Innovative ultrasound methods of capsular fibrosis treatment imply working directly with connective tissues. Ultrasound generator has effect on breast tissues and stimulates supply with blood and oxygen. This way, the contracture dissolves. When minor capsular contracture is treated, the disease can be successfully eliminated with a few sessions.
Capsular contraction of stages III and IV is accompanies with pronounced symptoms, and spoils breast appearance significantly. Such contractures can be typically eliminated with the help of a secondary operation. During such surgery, the capsule and the implant are totally removed to install a new implant.
How to prevent capsular fibrosis?
Unfortunately, capsular contracture cannot be totally avoided in some cases, even if the risks are minimized when the factors promoting contracture are excluded.
During the last years, the frequency of capsular contraction has decreased considerably, because innovative structural implants are being introduced. Different researches have proved that use of texturized implants (with uneven surface) reduces the chance of capsular contracture in comparison with smooth implants. Today, experts often argue trying to decide whether the structure of implant has any meaning, though it’s supposed that it can have real connection with the risk of developing capsular fibrosis. Therefore, it’s recommended to use texturized implants.
Clinical data also shows that the location of implant is another factor promoting development of capsular fibrosis. It’s clear that there’s certain connection between the location of the implant and stage of disease by Baker. Therefore, the risk of developing capsular fibrosis when the implant lies under muscles (submuscular location) is lower than when the implant is placed above breast muscles (retroglandular location). It doesn’t mean though that submuscular implant location is always the best solution. It’s the surgeon who decides how to place the implant basing on patient’s overall health: the variant should be beneficial from both aesthetic and medical standpoints.
While location and structure of the implant are regarded as the factors connected with development of capsular fibrosis, there are some preventative measures for this disease.
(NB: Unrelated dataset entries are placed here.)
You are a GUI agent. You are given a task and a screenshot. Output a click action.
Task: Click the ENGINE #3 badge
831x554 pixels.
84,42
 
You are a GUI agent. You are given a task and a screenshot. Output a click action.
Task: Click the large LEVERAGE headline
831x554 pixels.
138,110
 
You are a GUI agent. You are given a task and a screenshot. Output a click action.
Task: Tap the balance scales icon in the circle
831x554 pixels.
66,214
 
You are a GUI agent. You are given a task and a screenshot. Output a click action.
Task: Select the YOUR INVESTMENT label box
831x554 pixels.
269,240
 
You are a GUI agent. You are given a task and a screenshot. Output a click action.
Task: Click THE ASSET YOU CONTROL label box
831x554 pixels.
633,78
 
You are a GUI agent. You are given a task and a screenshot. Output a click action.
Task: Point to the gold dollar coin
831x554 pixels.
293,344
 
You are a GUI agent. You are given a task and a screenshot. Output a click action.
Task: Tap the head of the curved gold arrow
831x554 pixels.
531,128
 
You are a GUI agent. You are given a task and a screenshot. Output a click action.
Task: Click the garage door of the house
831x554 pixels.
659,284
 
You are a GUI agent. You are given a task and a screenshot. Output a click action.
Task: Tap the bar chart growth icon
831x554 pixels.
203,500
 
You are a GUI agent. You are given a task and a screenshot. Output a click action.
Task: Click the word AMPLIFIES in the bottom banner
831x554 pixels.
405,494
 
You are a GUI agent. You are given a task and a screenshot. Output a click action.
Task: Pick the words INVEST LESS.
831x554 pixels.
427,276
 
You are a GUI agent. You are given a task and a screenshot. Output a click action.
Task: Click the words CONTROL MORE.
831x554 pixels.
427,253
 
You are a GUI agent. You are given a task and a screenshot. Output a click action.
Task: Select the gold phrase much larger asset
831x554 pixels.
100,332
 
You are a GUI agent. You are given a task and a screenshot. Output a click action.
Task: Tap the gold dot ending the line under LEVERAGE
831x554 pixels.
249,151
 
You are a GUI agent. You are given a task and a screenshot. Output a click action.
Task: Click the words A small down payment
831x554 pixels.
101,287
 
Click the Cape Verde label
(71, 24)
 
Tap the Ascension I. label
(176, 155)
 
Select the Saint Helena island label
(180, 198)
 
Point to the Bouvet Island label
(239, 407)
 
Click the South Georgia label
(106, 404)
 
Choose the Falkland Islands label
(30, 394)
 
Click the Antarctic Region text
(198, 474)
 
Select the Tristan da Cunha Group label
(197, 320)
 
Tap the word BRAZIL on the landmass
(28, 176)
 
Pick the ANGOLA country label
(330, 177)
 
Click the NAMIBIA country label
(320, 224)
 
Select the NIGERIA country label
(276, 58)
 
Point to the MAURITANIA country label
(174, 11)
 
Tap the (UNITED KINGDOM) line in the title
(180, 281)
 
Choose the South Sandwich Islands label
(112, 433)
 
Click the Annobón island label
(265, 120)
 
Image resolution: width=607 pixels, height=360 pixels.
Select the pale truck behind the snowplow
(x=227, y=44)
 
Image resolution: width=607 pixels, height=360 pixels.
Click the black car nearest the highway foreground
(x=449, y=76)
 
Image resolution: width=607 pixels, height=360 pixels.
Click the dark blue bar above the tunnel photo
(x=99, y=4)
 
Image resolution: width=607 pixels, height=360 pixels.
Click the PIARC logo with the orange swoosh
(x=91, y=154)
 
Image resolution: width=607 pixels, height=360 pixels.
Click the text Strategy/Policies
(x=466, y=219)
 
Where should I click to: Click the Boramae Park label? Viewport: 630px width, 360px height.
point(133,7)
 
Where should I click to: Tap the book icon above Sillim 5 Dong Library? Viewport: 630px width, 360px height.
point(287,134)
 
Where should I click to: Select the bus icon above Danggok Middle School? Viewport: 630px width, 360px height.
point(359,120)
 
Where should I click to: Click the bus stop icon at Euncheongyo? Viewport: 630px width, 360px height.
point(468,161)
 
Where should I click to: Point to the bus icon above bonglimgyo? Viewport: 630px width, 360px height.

Modern units emit ultrasound waves that improve blood circulation and ensure oxygen supply of breast tissues: it helps to reduce the risk of developing capsular contracture. It is proved by numerous specialists of plastic and aesthetic surgery who have already implemented ultrasound treatment in their treatment. In a best-case scenario, a couple of preventative ultrasound sessions are enough to prevent development of capsular contracture.
Besides, regular massage helps to lower the risk of capsular fibrosis.